SUPPLIED PASSAGE:
Since cos pi is -1 I just canceled the cos pi and the +1 in the numerator. (Cos pi w)/w

Canceled the w in both the numerator and the denominator and was left with cos pi which is -1. (Had a problem here too because I wasn't sure if I could cancel the "w"s seeing as they represent 0's and 0/0 is an indeterminate quantity rather than being 1. I went with it anyway because at this point I was lost and anything that gave me an answer was good enough until I could talk to somebody who is actually willing to help.

He gave us another problem that not even another calculus teacher could solve, but luckily he's going to excuse us from that one for obvious reasons. Any help with this one however?

TASKS TO CARRY OUT:
[1] Answer these questions about the calculus forum post, one line each:
(a) What value does the poster give for cos pi?
(b) What quantity does the poster call indeterminate, rather than equal to 1?
(c) What does the person who gave the other problem plan to do about it?
[2] Set down the part of the calculus forum post that begins at the words "Since cos pi" and stops after "willing to help.", copying it without any change.
[3] Take the calculus forum post further, writing what comes after its final sentence.

PROVIDED DATA:
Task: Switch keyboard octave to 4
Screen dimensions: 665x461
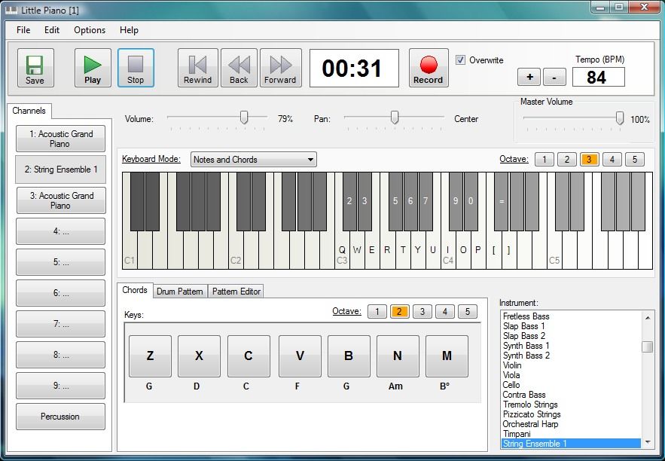Action: 612,159
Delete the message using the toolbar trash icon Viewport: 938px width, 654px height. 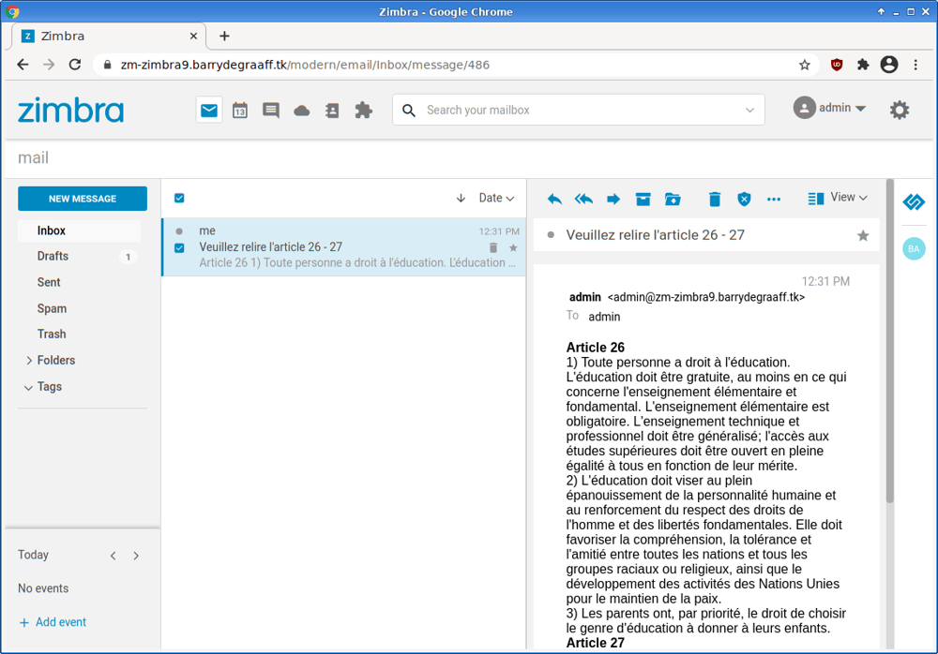714,199
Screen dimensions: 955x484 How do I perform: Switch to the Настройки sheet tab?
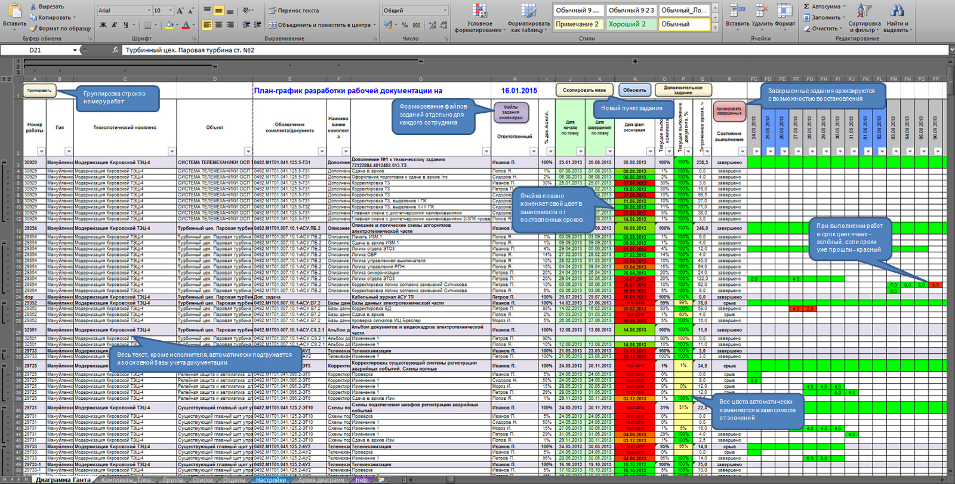click(270, 480)
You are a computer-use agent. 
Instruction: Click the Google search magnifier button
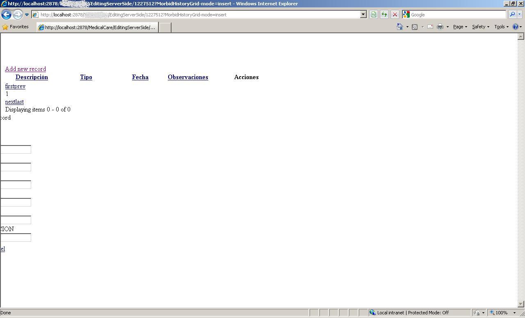click(x=512, y=14)
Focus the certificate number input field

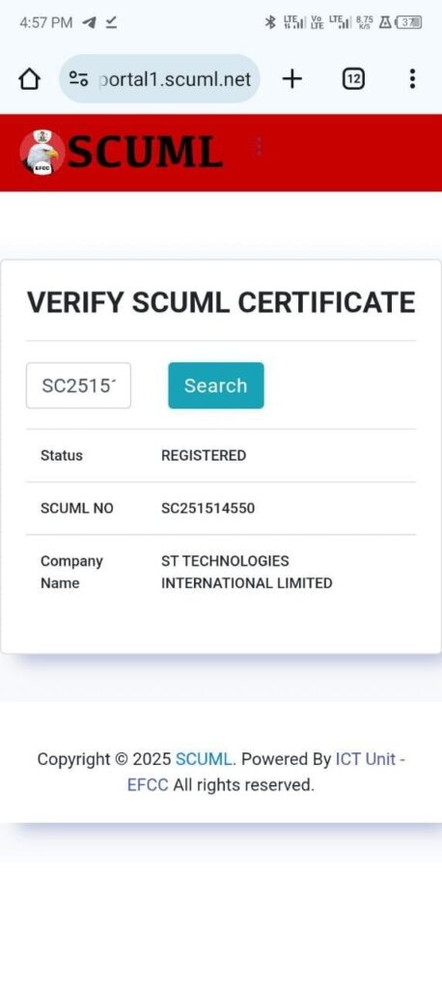click(78, 385)
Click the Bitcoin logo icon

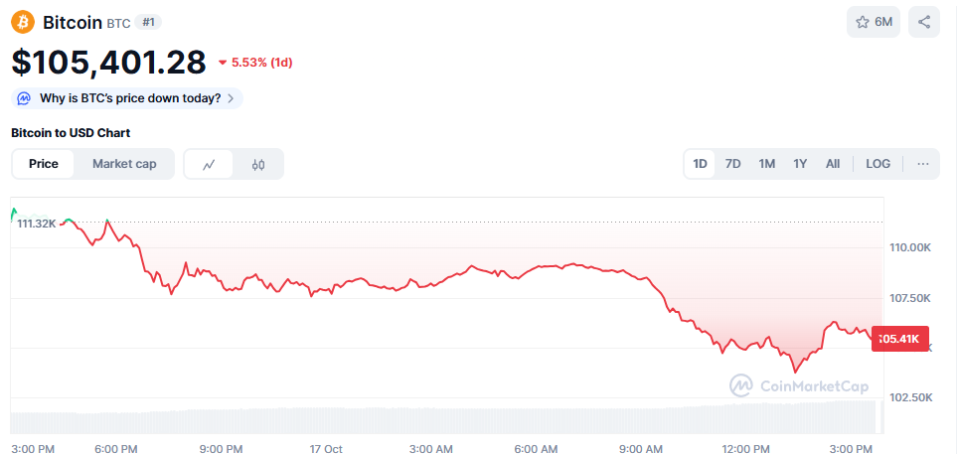[23, 22]
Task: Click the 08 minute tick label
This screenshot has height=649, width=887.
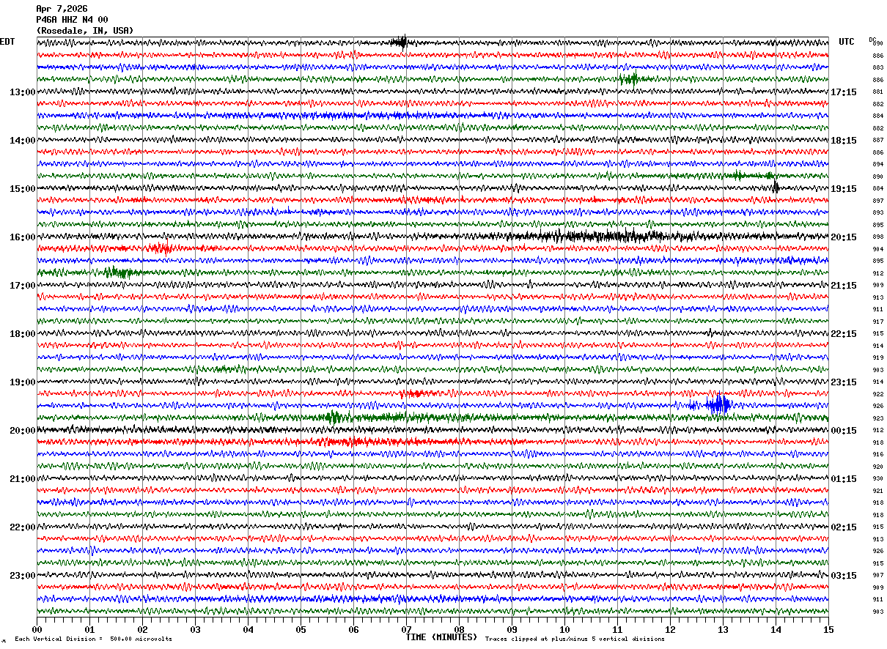Action: click(x=460, y=630)
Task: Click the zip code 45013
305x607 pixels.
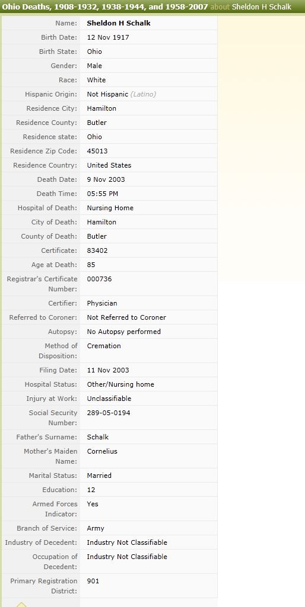Action: tap(97, 151)
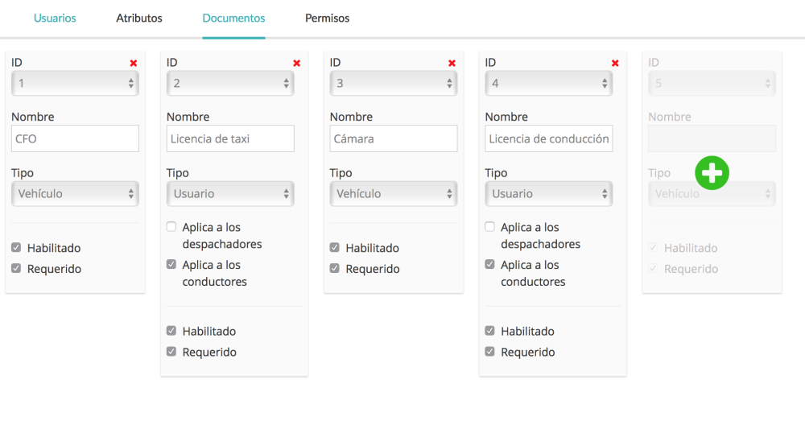Remove the Licencia de taxi document
This screenshot has height=421, width=805.
[296, 63]
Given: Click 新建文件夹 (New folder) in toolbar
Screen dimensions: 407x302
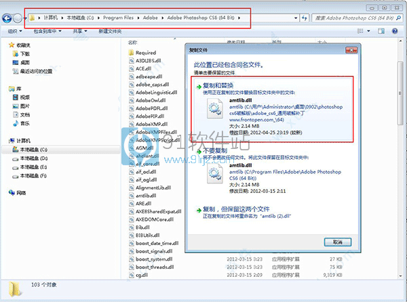Looking at the screenshot, I should tap(111, 31).
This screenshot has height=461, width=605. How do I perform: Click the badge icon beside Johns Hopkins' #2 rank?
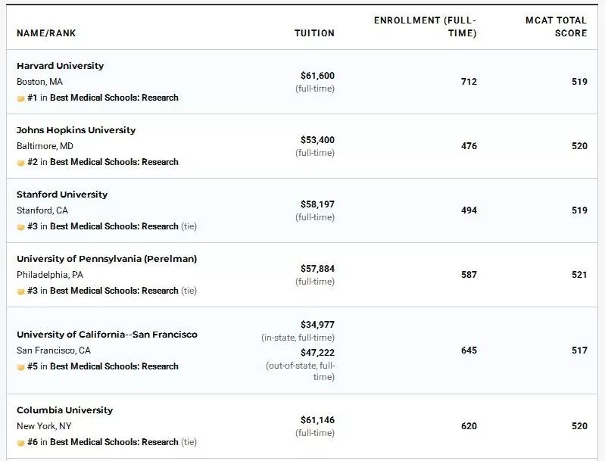(x=21, y=163)
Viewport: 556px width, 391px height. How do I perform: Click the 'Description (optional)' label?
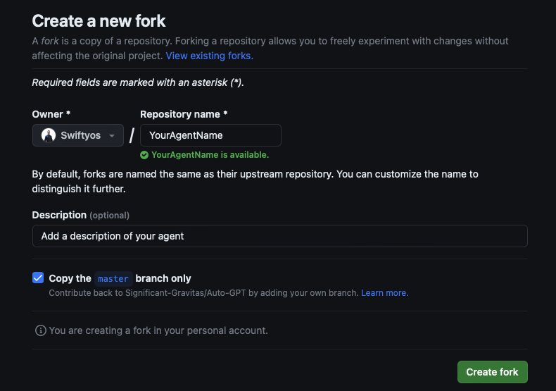click(x=81, y=215)
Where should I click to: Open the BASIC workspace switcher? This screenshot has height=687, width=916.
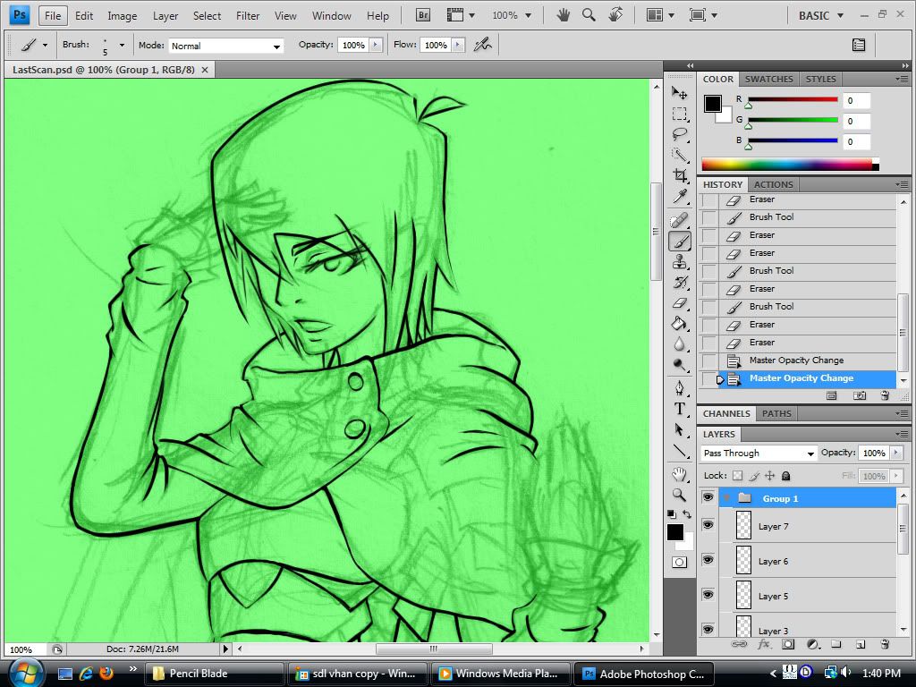coord(821,15)
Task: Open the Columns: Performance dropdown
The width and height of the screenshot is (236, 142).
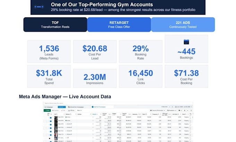Action: tap(158, 110)
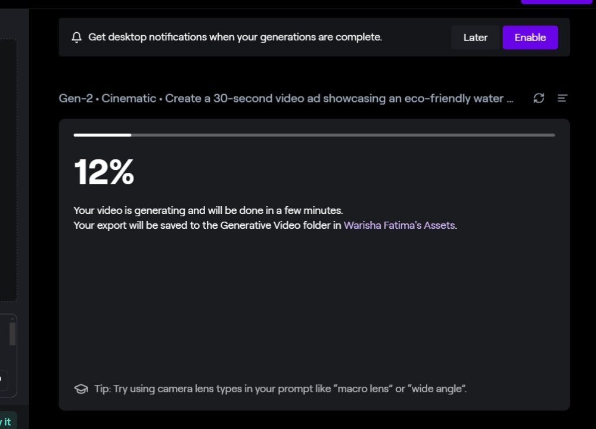The width and height of the screenshot is (596, 429).
Task: Click the 12% progress label
Action: tap(104, 172)
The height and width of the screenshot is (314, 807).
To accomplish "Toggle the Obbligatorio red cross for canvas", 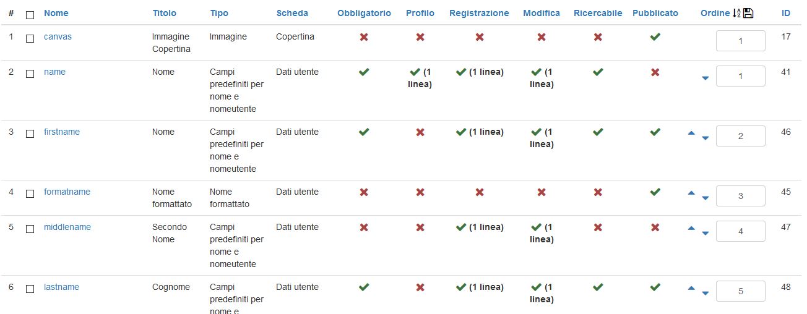I will (364, 37).
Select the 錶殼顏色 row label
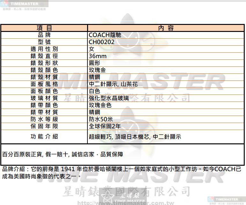 tap(44, 70)
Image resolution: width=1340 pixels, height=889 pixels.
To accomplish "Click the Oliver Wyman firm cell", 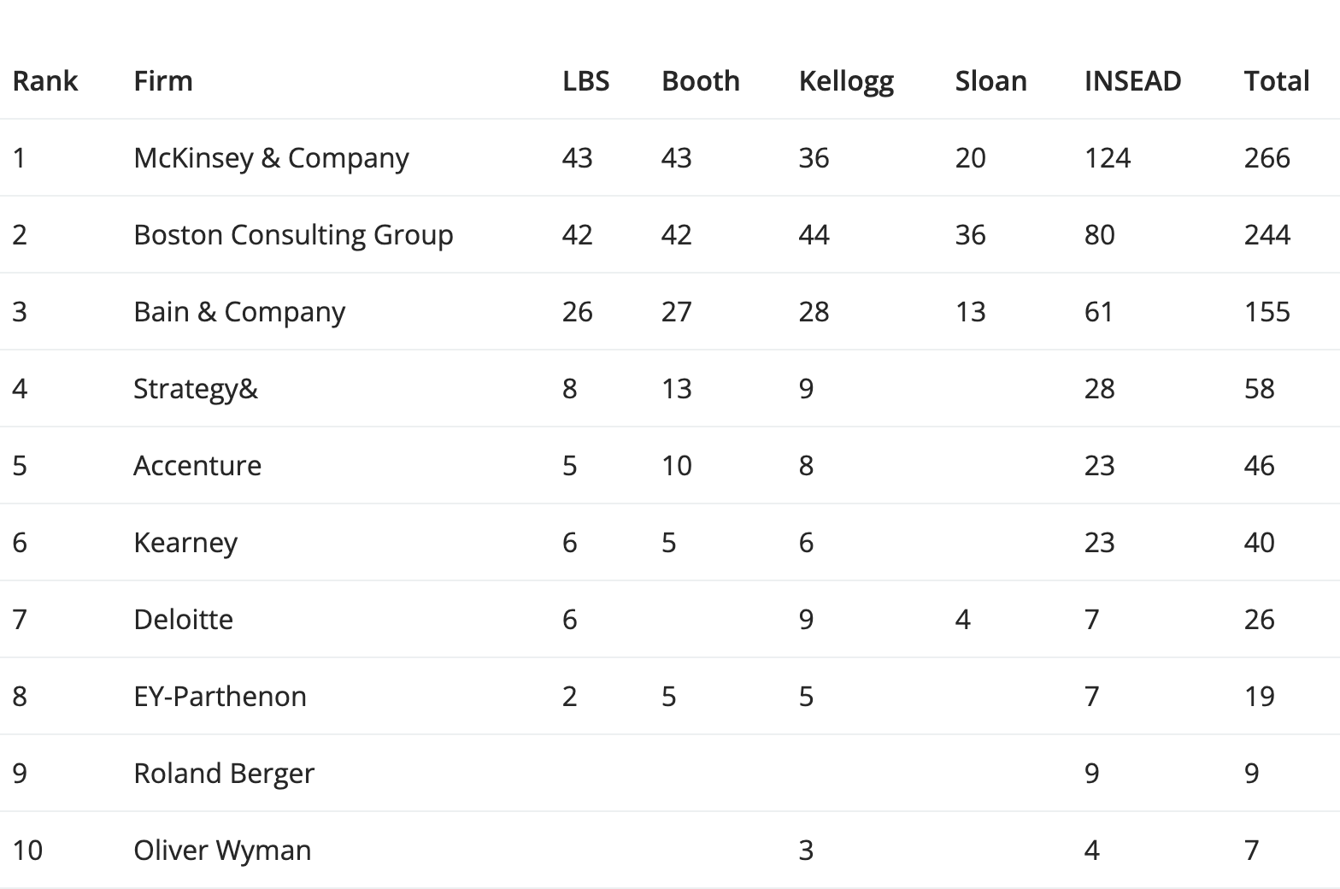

TASK ANSWERS:
[1]
(a) -1
(b) 0/0
(c) Excuse them from it.

[2]
Since cos pi is -1 I just canceled the cos pi and the +1 in the numerator. (Cos pi w)/w

Canceled the w in both the numerator and the denominator and was left with cos pi which is -1. (Had a problem here too because I wasn't sure if I could cancel the "w"s seeing as they represent 0's and 0/0 is an indeterminate quantity rather than being 1. I went with it anyway because at this point I was lost and anything that gave me an answer was good enough until I could talk to somebody who is actually willing to help.

[3]
[Demosthenes11]

gotta clarify what you mean by cos pi x+1

[Kaelia]

gotta clarify what you mean by cos pi x+1

"cosπx+1" is exactly how the numerator was written in the problem he gave us. Not sure if I'm meant to see it as cosπ(x+1) or (cosπx)+1. I'm just not sure if he meant the first part as cosine of π or cosine of πx. I assumed just cosine of π. Sorry, I hope that's what you meant by clarifying. He assumed we'd understand it exactly as it was written.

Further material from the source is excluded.